How appropriate! Just when we were all lamenting over the lack of videogame reviews in the media, I open up my browser and lo and behold! a videogame review appears on the frontpage of my city's online newspaper site! The San Francisco Chronicle occasionally reviews videogames using the same rating system that they use for films. The clapping man jumping out of his theater seat is a sign that the video game is super awesome. Anyway, this videogame review rates this new videogame called Bully. This is an "immersive boarding school experience" where you have to play "Tough kid Jimmy" whose "weapons of choice were itching powder and wedgies." Cool!

Reading this reminded me of two things--

1) More and more, I'm realizing that truly enjoyable immersion in a game necessarily means that there are limits to what you can do instead of total freedom. According to this article, you have a specific role--a tough kid bully. Therefore, knowing your character and his traits, you play within those constraints and act in a manner and perform actions consistent with who Jimmy is. There's less of the fumbling around that we saw in Facade, in which we are totally clueless as to character motivation and goals. Here, a clear game world as well as a believable character for you to role-play allows you to actually immerse yourself without confusion. I think a lot of our academics in First Person would approve.

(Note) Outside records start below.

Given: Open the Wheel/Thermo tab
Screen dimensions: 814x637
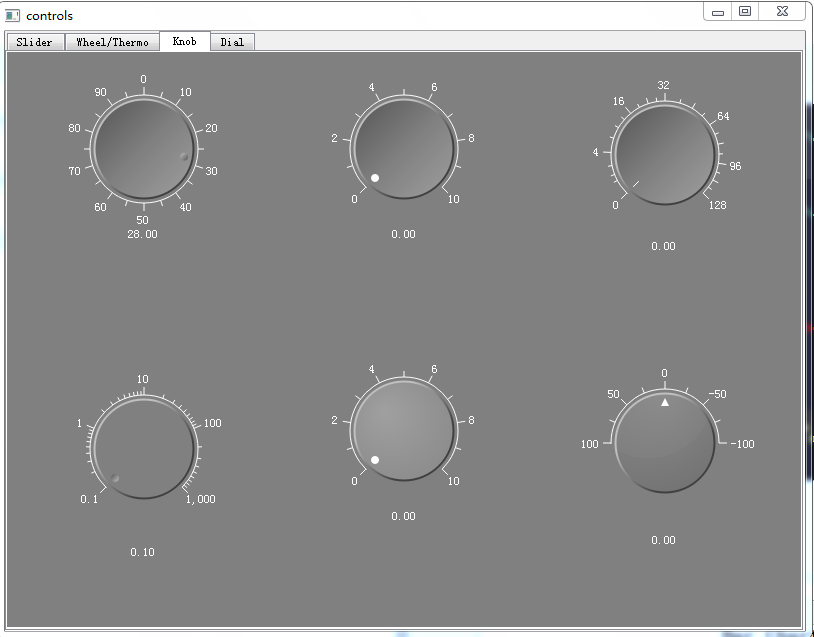Looking at the screenshot, I should 112,42.
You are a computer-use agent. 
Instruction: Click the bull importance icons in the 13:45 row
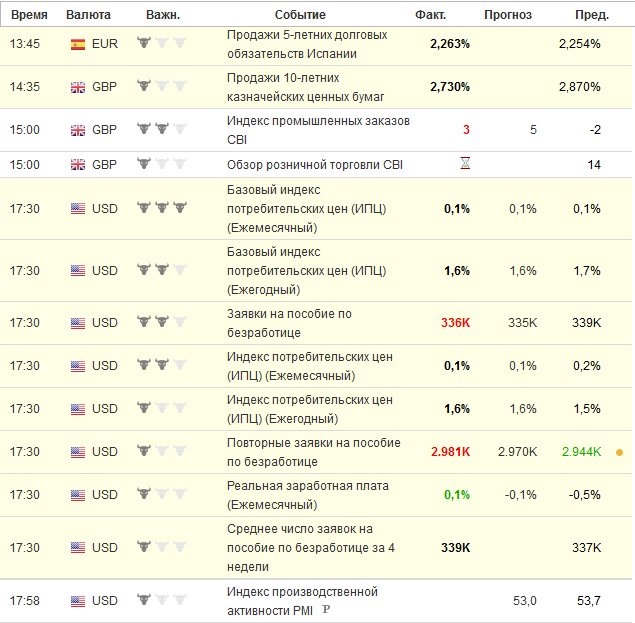point(162,42)
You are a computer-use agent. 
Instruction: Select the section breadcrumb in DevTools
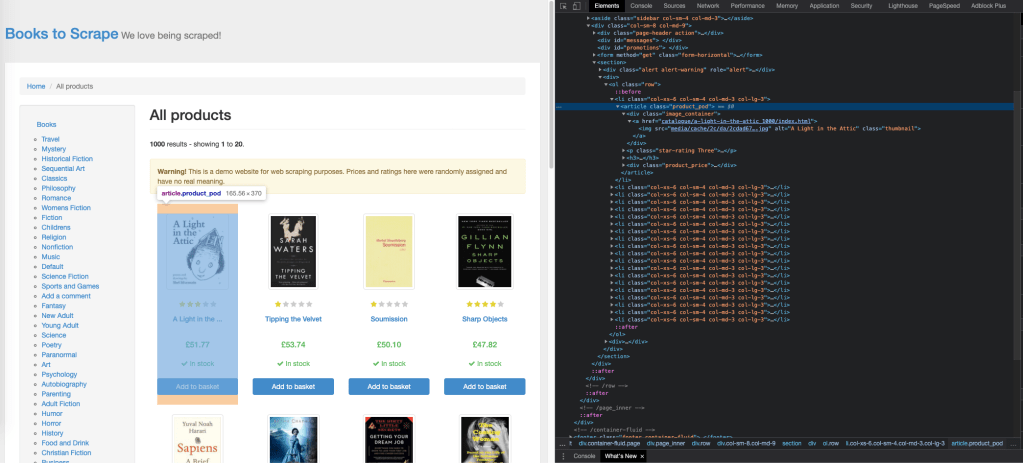coord(791,442)
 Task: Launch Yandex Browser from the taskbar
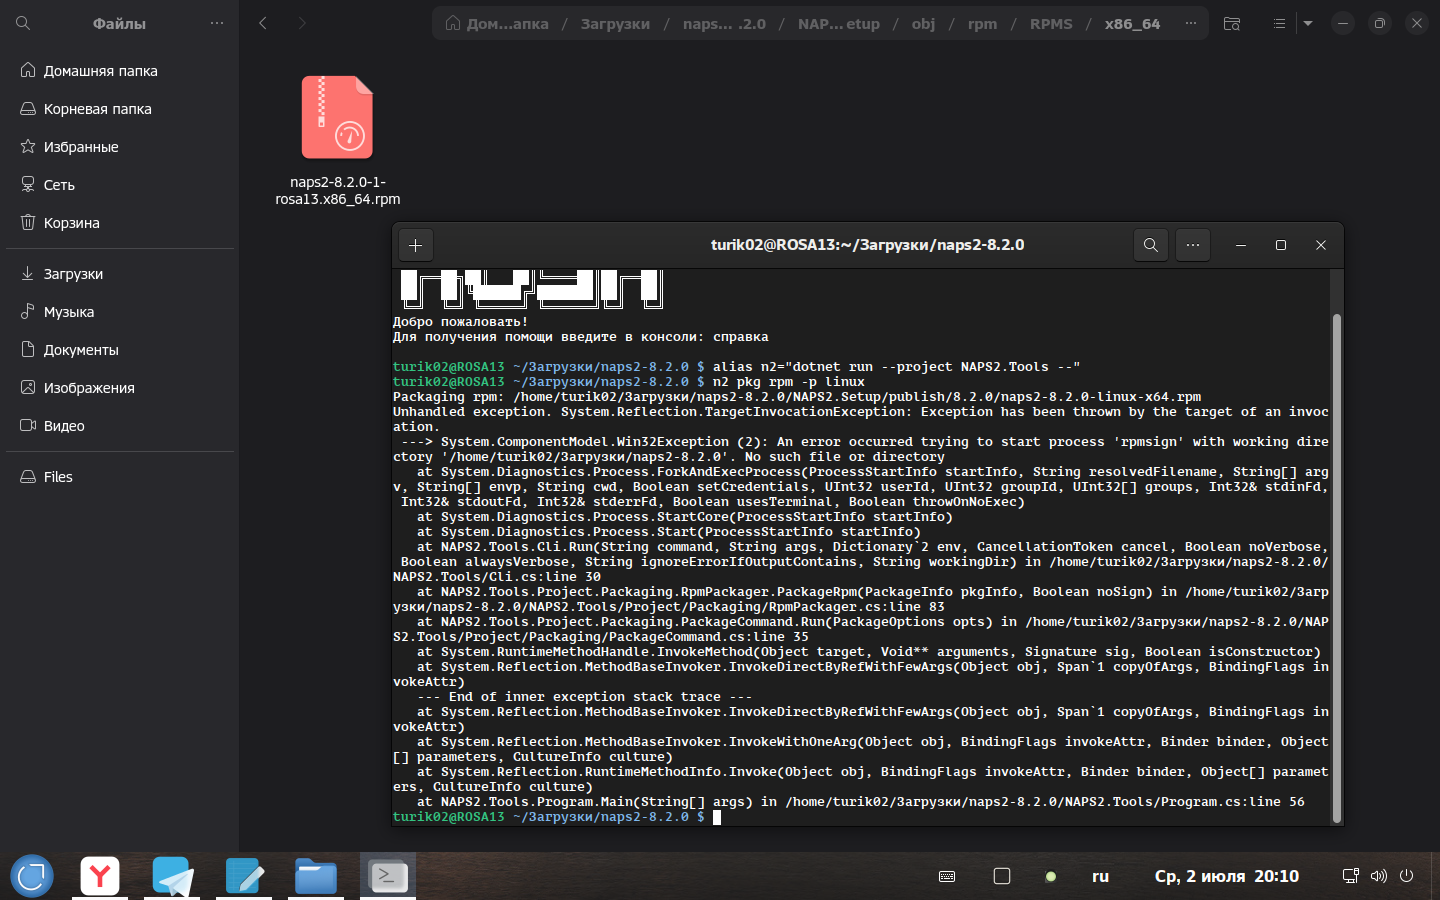coord(100,877)
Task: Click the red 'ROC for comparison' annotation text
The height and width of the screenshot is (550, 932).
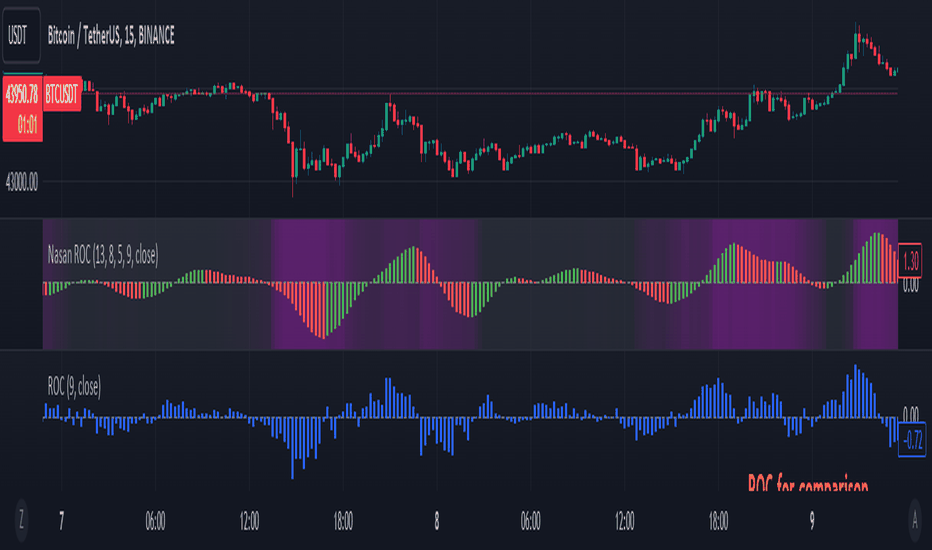Action: pyautogui.click(x=808, y=482)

2) I think it's cool that this videogame review appeared in a mainstream paper, but as I recall, someone mentioned during class on Monday that a lot of videogame reviews, including this one, don't read like they've been written by a hardcore gamer. Specifically, the tone and content of the article shows that the writer's addressing a very mainstream audience since this is, of course, a mainstream paper. The specific details and strategies that I would expect from a gamer's review is lacking here. Whereas most entertainment pages of mainstream papers have film critics who write movie reviews or book critics to write book reviews, this particular guy who wrote this videogame review is a random general-media guy who writes on all aspects of media--not a hardcore gamer. His writing, though not tailored towards the gaming elite, is very reader-friendly, and I'm sure that's why he wrote it rather than a pro gamer.

reviews

First of all, hooray for a mainstream review! Also, I think that you make a good point in saying that the review was probably not written by an intense video gamer in order to make it more reader-friendly. Even film reviews, while written by critics specializing in film criticism, are written in a less critical, more layman-friendly way for mainstream publications than they would be for, say, a journal specializing in film criticism. In the case of video games, I think that the language specific to the gaming industry is probably not familiar to the regular daily newspaper-reading public.